In the highest sense Reuben symbolizes omniscience; in the spiritual sense, wisdom, intelligence and knowledge, also faith; and in the natural sense, sight. Here, however, Reuben symbolizes wisdom, because he comes after Judah, who symbolizes celestial love, and celestial love produces wisdom. For there is no love without its partner, which is knowledge, intelligence, or wisdom. The partner of natural love is knowledge; that of spiritual love is intelligence; and that of celestial love is wisdom.

[2] Reuben symbolizes these three because his name was derived from a word meaning to look or see, and natural sight spiritually is knowledge, spiritual sight is intelligence, and celestial sight is wisdom.

Reuben was also Jacob's firstborn, and therefore Israel called him "my might, the beginning of my strength, excellent in eminence and excellent in valor" (Genesis 49:3).

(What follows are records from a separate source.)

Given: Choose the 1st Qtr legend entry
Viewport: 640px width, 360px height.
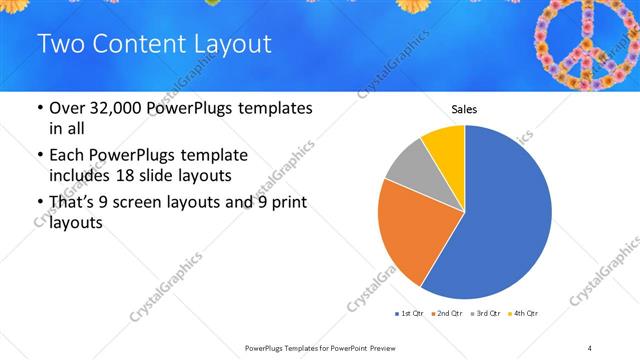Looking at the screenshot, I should [x=410, y=314].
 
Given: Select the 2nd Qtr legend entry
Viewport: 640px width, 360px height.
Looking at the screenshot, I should [x=447, y=314].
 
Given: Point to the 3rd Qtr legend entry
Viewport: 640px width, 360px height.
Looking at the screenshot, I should [x=486, y=314].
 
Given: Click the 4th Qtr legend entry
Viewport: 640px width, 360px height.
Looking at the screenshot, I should [x=524, y=314].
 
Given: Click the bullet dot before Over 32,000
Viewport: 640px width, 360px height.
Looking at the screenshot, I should [x=38, y=109].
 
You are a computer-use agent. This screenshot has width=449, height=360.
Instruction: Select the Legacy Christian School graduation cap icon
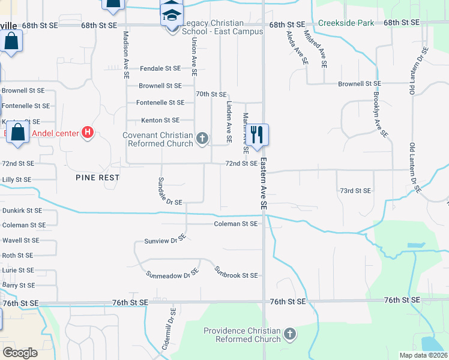pos(171,14)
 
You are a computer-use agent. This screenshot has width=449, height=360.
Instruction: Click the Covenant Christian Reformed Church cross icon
pos(202,139)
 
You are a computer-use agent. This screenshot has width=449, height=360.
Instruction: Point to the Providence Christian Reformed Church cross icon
pos(289,334)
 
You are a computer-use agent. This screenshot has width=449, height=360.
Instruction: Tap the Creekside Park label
pos(346,23)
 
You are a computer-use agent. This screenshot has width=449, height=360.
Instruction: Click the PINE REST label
pos(98,178)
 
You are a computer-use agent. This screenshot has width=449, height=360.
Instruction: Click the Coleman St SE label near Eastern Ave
pos(236,224)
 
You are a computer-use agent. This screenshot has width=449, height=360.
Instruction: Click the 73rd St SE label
pos(355,190)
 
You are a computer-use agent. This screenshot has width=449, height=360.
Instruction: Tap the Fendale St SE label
pos(160,69)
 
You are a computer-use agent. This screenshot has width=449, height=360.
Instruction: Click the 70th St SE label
pos(211,94)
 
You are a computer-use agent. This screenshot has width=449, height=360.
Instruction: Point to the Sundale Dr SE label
pos(169,191)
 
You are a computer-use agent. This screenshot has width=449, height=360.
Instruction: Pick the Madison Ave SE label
pos(127,56)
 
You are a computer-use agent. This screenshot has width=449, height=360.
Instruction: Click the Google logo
pos(19,353)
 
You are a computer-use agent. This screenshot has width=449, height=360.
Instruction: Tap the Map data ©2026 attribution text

Of such a character also is wisdom springing from celestial love.

Moreover, because by virtue of his primogeniture Reuben represented and so symbolized the wisdom possessed by people of the church, therefore he urged his brothers not to kill Joseph, and he grieved when he found Joseph not in the pit (Genesis 37:21-22, 29-30).

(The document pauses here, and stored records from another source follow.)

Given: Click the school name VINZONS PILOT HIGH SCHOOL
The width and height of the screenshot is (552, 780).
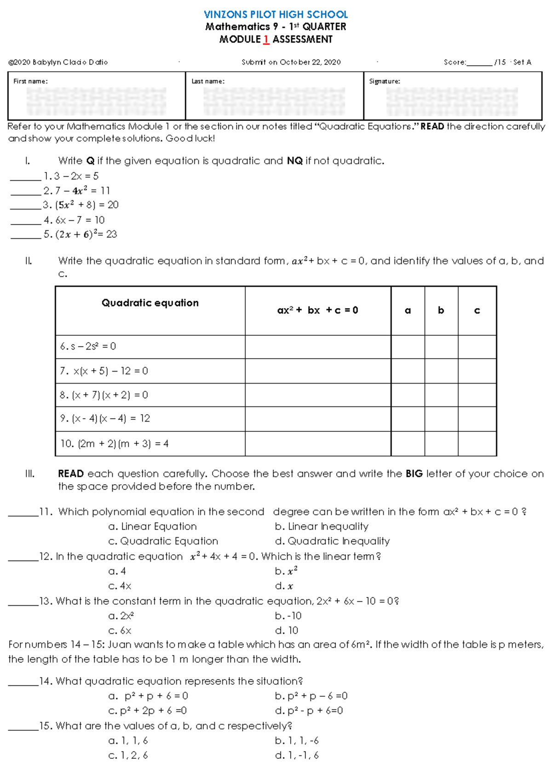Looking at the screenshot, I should [x=276, y=14].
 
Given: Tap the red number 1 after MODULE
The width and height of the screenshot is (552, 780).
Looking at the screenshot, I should [x=266, y=40].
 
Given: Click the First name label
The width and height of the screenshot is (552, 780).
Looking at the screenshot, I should [x=30, y=81].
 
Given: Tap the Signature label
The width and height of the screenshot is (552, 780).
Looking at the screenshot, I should [x=384, y=81].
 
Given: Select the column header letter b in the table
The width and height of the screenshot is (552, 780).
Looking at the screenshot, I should [x=441, y=310].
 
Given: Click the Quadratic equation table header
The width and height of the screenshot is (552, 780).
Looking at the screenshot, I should [x=150, y=303].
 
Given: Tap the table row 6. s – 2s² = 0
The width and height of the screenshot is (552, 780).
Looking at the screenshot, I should [x=88, y=346].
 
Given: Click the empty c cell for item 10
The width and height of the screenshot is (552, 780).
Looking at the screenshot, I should [x=477, y=444].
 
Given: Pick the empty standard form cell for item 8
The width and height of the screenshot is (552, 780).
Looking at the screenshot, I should [x=317, y=395].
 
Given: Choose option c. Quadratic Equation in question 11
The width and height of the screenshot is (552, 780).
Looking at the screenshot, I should [x=163, y=541].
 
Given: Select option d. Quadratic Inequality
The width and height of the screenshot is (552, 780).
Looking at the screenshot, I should [x=332, y=541].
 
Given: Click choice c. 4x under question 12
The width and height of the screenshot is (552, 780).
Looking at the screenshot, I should [x=120, y=586].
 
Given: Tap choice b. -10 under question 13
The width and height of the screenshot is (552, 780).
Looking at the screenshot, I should [x=288, y=616].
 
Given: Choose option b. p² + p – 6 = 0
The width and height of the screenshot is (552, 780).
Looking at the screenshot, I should [x=311, y=696].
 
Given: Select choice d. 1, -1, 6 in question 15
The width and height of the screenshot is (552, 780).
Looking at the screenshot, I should [x=297, y=755].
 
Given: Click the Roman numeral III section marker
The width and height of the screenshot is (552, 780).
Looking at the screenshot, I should [x=30, y=474].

For the same reason his tribe camped on the south side of the Tabernacle, and the tribes camped on that side were called the Camp of Reuben (Numbers 2:10-16). The south, too, symbolizes wisdom springing from love. Consequently people in heaven who have that wisdom dwell toward the south (see the book Heaven and Hell, 148-150nos. ).

This wisdom is symbolized by Reuben in the prophetic utterance of Deborah and Barak:

Among the divisions of Reuben were great resolves of heart... Why do you sit among the packs, (Issachar,) to hear the rustling of the flocks? To listen to the divisions of Reuben (where there are) great searchings of heart? (Judges 5:15-16)

The divisions of Reuben are concepts of every kind, which have to do with wisdom.

[3] Because the tribes all symbolize their opposites as well, so too does the tribe of Reuben; and in an opposite sense he symbolizes wisdom divorced from love, and thus also faith divorced from charity. Therefore his father Israel cursed him (Genesis 49:3-4). And therefore he was deprived of his primogeniture (1 Chronicles 5:1; see no. 17 above). For the same reason, too, the tribe was given an inheritance in the Trans-Jordan and not in the land of Canaan. And Ephraim and Manasseh, Joseph's sons, were acknowledged in the place of Reuben and Simeon (Genesis 48:5).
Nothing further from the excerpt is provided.